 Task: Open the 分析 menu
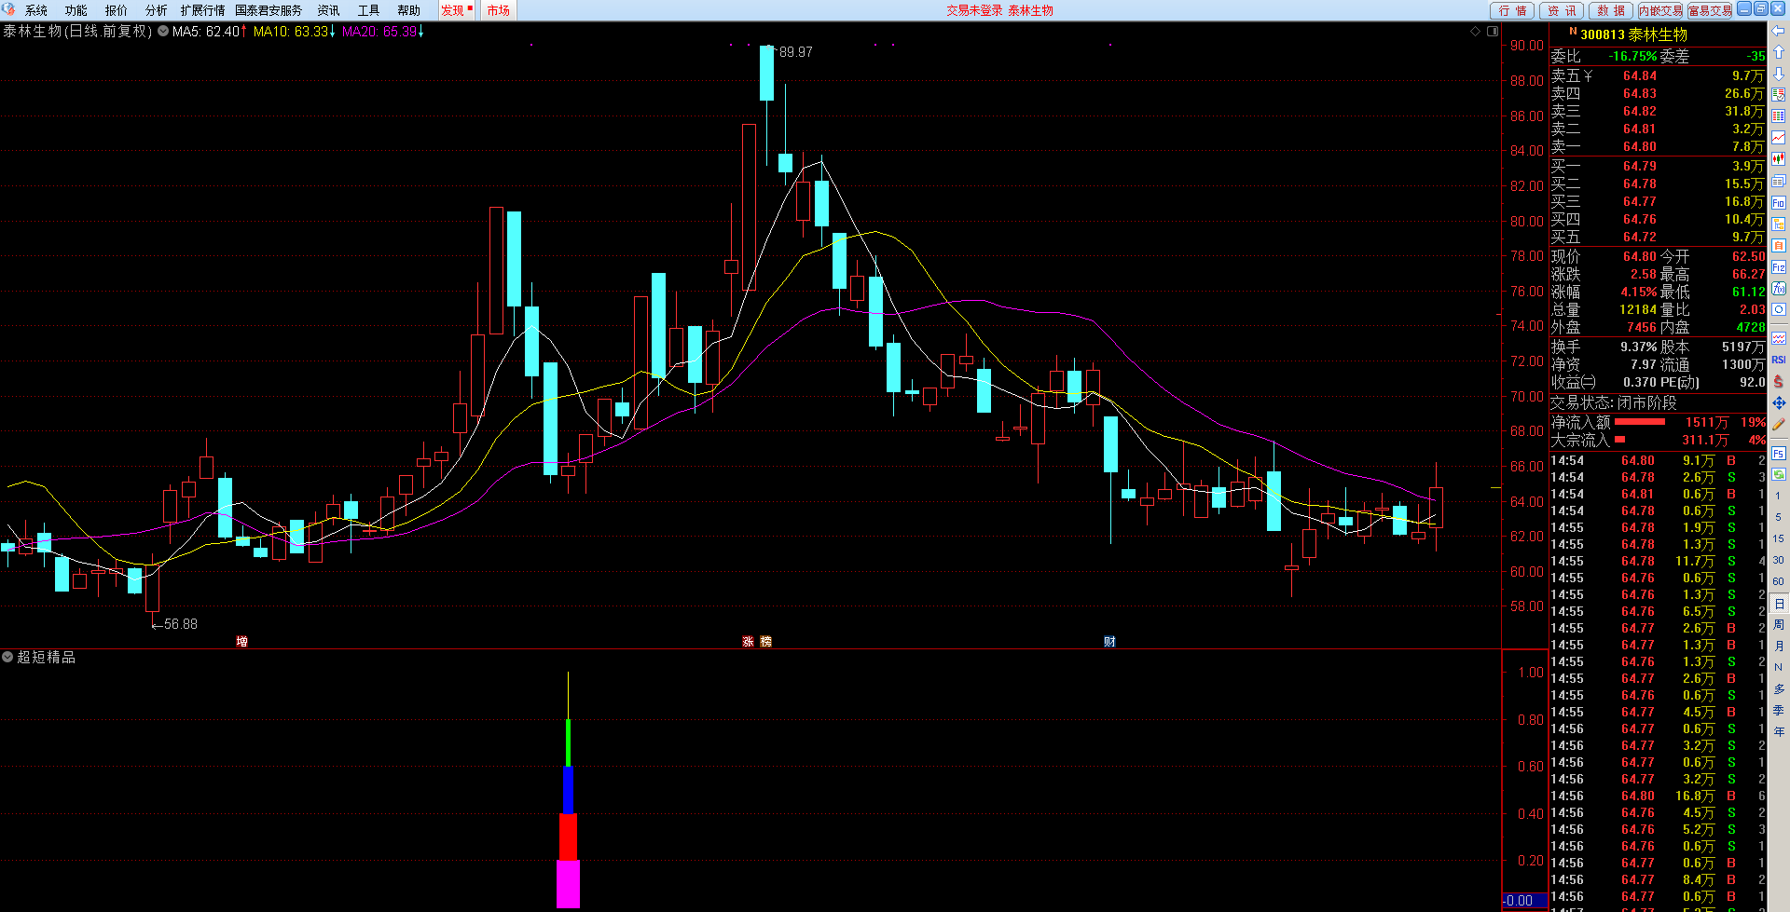156,10
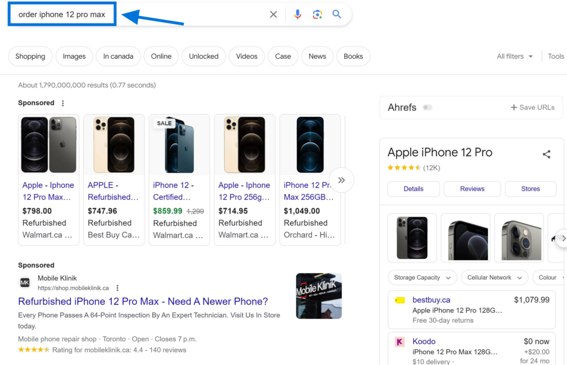Expand All filters options
Screen dimensions: 567x365
[x=514, y=56]
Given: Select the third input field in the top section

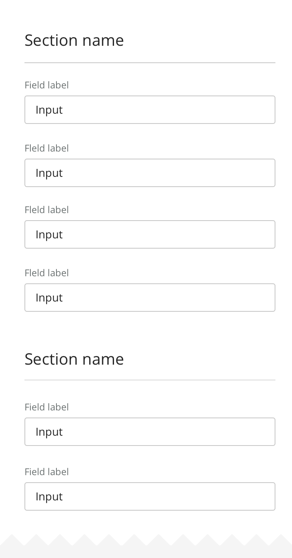Looking at the screenshot, I should [150, 234].
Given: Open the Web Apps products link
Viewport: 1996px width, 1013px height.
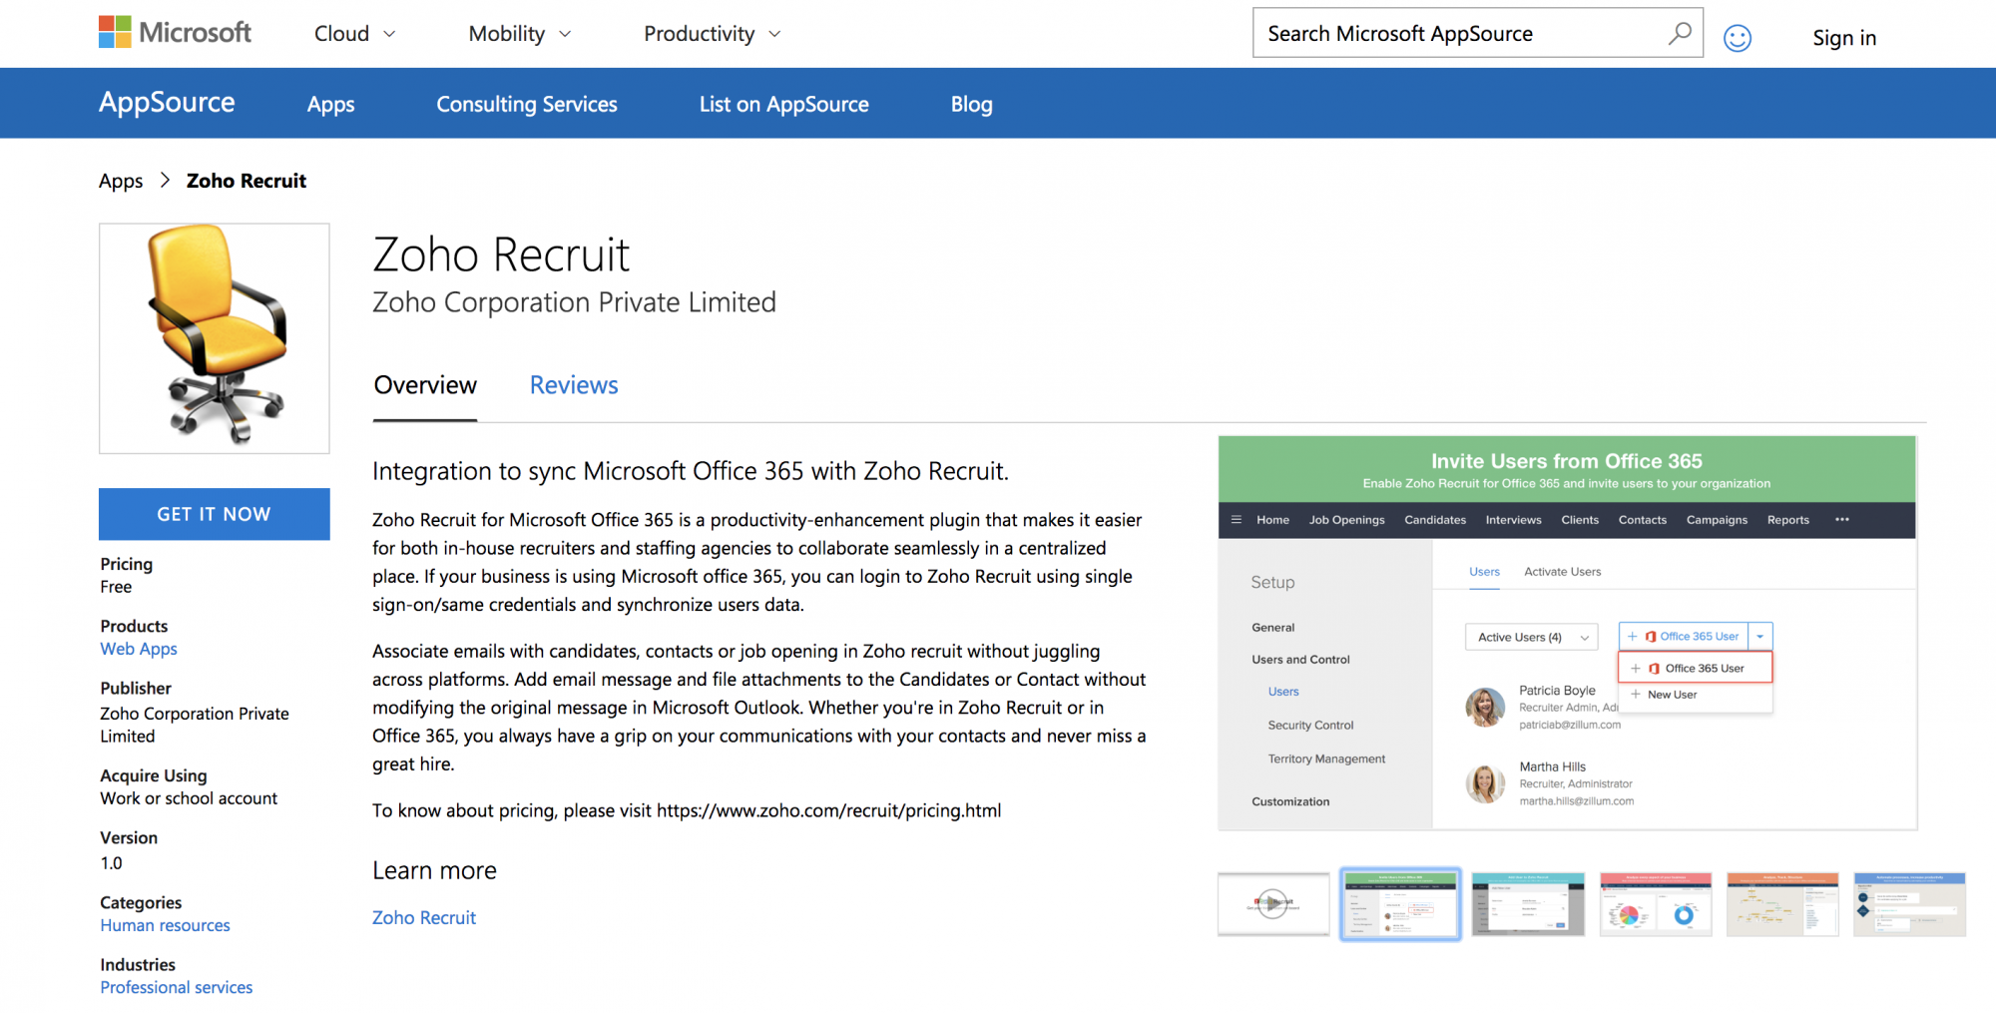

##############################

When you copy the listing, keep every line exactly as it is but leave out all images.

**Finished task:**
 Task: Open the 分析 menu
156,10
Expand All filters options
Screen dimensions: 567x365
[x=514, y=56]
Given: Select the third input field in the top section

Looking at the screenshot, I should [150, 234].
Given: Open the Web Apps products link
Viewport: 1996px width, 1013px height.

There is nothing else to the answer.